Indonesia’s civil aviation authority said it would allow the aircraft to return to service after all major regulators approve the changes made to the system and pilot training.

DGCA (The Directorate General of Civil Aviation of India) also announced that it was considering setting an experience threshold for pilots who will fly the 737 MAX jets of the Indian operators.


The 737 MAX is the fastest-selling aircraft in the history of Boeing, The aircraft has been grounded worldwide since March 13, after the second fatal crash in Ethiopia.

Boeing has so far recorded more than 5000 orders for its 737 MAX series jets.
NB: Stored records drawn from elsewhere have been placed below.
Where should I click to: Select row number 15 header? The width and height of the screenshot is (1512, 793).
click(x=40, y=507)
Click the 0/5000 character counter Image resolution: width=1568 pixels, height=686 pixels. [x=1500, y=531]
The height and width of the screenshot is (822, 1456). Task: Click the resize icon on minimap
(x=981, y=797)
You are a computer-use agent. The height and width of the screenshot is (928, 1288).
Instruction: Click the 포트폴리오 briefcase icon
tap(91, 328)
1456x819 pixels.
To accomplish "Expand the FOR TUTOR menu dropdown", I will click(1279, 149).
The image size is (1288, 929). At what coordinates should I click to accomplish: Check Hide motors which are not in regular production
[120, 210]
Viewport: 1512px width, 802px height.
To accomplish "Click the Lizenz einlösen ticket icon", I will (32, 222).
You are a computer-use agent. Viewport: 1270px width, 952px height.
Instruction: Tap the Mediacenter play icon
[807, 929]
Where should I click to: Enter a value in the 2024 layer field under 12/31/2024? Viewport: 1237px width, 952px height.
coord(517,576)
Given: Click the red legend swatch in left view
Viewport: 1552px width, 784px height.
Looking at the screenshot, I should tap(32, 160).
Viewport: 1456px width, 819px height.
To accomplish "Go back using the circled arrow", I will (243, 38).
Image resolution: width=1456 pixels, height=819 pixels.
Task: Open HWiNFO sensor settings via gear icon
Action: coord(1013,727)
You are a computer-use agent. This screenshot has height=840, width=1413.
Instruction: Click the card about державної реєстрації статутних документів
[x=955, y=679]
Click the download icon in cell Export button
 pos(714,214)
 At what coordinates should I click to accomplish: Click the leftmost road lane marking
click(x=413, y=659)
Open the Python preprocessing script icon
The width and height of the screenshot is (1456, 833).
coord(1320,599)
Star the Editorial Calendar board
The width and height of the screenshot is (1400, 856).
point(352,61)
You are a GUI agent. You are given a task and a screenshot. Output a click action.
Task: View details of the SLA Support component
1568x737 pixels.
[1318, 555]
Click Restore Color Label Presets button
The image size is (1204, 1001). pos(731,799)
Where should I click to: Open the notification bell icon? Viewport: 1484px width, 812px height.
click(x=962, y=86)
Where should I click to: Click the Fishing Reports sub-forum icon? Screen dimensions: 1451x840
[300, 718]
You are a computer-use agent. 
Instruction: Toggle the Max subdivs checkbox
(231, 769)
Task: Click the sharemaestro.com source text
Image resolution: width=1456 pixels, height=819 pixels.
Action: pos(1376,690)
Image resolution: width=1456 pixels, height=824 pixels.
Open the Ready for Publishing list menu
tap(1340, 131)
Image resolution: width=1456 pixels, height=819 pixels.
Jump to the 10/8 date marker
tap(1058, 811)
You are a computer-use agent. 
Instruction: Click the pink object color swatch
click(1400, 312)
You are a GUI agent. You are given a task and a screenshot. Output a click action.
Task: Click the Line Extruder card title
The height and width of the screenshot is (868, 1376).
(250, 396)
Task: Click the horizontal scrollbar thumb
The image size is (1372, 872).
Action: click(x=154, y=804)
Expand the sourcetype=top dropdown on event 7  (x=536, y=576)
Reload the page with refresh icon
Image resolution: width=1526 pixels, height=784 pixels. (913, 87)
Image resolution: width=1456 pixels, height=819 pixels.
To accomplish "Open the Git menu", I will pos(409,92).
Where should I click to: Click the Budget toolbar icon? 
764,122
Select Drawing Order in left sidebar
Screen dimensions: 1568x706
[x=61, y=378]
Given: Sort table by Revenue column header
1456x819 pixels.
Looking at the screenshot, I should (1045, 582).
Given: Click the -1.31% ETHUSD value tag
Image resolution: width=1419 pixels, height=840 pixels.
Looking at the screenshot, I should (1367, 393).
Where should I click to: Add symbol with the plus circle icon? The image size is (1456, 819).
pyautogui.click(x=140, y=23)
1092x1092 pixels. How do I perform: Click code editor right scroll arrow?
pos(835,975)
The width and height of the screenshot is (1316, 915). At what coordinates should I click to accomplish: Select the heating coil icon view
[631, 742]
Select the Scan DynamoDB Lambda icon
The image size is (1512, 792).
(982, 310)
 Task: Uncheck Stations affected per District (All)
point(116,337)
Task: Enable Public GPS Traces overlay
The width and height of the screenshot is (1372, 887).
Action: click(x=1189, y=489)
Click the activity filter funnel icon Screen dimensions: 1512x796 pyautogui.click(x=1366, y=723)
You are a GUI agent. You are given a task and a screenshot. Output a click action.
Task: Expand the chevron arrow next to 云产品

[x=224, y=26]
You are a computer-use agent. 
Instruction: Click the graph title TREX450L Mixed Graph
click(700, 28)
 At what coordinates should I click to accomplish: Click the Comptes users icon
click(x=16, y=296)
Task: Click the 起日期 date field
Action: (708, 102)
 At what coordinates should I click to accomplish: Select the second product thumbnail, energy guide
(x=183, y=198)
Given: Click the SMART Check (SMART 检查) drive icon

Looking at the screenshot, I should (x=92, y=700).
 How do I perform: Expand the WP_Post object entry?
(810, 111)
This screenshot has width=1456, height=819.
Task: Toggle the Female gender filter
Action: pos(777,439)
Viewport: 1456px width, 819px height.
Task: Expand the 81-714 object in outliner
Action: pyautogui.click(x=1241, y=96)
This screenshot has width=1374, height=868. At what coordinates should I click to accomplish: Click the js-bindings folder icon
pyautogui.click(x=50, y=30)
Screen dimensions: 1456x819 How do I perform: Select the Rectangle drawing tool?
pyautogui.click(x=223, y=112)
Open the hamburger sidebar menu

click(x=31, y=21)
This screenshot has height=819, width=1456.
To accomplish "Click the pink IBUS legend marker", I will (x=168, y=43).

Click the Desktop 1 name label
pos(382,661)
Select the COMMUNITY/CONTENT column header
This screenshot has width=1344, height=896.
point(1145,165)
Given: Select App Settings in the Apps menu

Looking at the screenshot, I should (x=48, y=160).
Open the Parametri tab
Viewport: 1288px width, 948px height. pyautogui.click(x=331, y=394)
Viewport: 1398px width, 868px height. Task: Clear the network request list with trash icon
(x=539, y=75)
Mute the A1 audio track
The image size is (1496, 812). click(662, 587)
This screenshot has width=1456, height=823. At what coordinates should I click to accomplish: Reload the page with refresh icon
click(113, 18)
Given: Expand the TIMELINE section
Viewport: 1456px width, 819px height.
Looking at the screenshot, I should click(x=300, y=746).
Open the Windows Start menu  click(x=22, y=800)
The manufacturer recently unveiled the 737 MAX 10, the largest variant of the series that is currently under airworthiness campaign.

Last month in Dubai Air Show, Boeing has received new 737 MAX orders after a long time. The planemaker registered 60 firm orders from three customers.


  • Arthur Babbington


    So we wait for a formal statement from CASA regarding the acceptance of the 737 Max re-certification. Will the rubber stamp mentality prevail or will we do as other regulatory bodies have announced in carrying out independent reviews? The FAA have had a wake-up call and are now doing the job they should have done originally. So should CASA. From a retired Airworthiness Surveyor.

  • Ray W


    Yes it needs to be done for the sake of commercial aviation.
    But the relevant point is make damn sure your not putting some mid 20’s pilot from an academy in charge of an aircraft when his experience and time at the wheel is not commensurate with experience required.
    Often pilots in these areas are barely old enough to shave and have minimal hours compared to world wide standards.
    I have seen it first hand. Doesn’t mean they are incompetent but also doesn;t mean 4 bars means you are experienced enough to be in command of a modern aircraft. Thats my opinion of course not necessarily echoed by all.

  • DavidN


    Ray W
    Right on the money! Despite the known previous MCAS flaws, (fail Boeing!) I still say a properly trained pilot would have dealt with the issues on both flights. With well over 10,000 hours in command on 737’s I think I have a fair idea of what I’m saying. I’d be happy to jump in a Max in a heartbeat if I was flying it, not so sure with some of these foreign pilots, but equally I wouldn’t be happy with them flying anything else either including of course Airbuses.